Muito se tem escrito acerca da forma como os países sujeitos à Reforma protestante eliminaram ou, pelo menos, reduziram apreciavelmente a influência dos padres nas suas respectivas sociedades. Cortaram os vínculos com o Vaticano, perseguiram o clero, confiscaram-lhe a riqueza e, nalguns casos, literalmente proibiram a Igreja Católica.

Menos discutida tem sido a forma como esses países eliminaram, ou pelo menos reduziram apreciavelmente, a influência social da franja oposta da sociedade - a ralé. Uma parte, foi internada compulsivamente em hospícios, outra parte foi directamente para a prisão. Mas a parte mais significativa passou a estar sob o controlo absoluto do Estado. Foi a ideia de não permitir florescer na sociedade os valores e os comportamentos radicalmente anti-sociais da ralé que levou à instituição do Estado Social.

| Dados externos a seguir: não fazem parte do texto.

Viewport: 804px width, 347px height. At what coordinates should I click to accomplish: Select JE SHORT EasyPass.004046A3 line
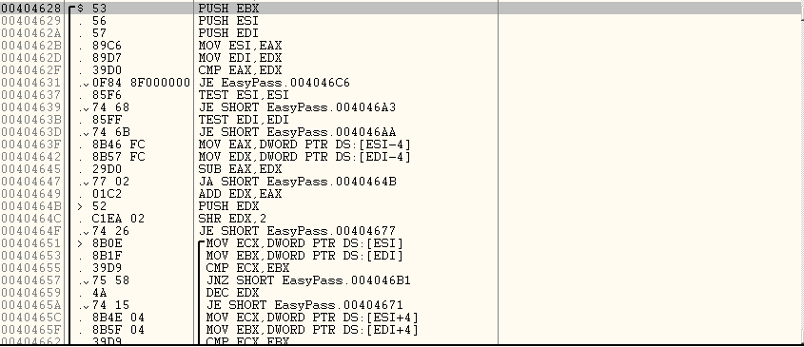297,107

O Estado Social é uma criação protestante do muito anti-católico Otto von Bismarck na Prússia. A ideia que lhe subjaz é a de o Estado tomar conta daqueles que não sabem, ou não conseguem, governar-se a si próprios. O Estado dava dinheiro, casa, comida, educação, cuidados de saúde. Em troca, exigia certos comportamentos determinados por padrões mínimos, e estabelecidos por lei, e abaixo dos quais a ralé não podia viver. Daí surgiram a escolaridade mínima e obrigatória, as condições mínimas de higiene e segurança na habitação, na alimentação, etc. Todas estas instituições não podiam ser senão criações protestantes.

O protestantismo aparou as abas da distribuição social, eliminando os seus extremos - a elite e a ralé - e tornou a sociedade mais igual. O pêndulo deixou de poder oscilar livremente entre os seus dois extremos naturais, à semelhança de um espírito de mulher, e passou a estar numa posição fixa, em torno da qual era permitida apenas uma pequena margem de variabilidade, à semelhança do espírito de um homem.

As sociedades protestantes acabaram com os exageros das sociedades católicas, que ocorrem quando estas pendem excessivamente para uma das abas da distribuição. Tornaram-se sociedades mais sóbrias onde as virtudes cristãs são praticadas virtualmente por todos de forma equilibrada, ao contrário das sociedades católicas, onde elas são praticadas excessivamente por uns - os padres, a elite -, e nada por outros - a ralé. Na sociedade protestante pura, não se espera que ninguém imite Cristo - na figura do padre católico - mas não é permitido a ninguém ser um diabo. Nas sociedades de tradição católica, Cristo e o diabo coexistem lado a lado, às vezes são vizinhos, e ocorrem períodos em que o diabo parece prevalecer.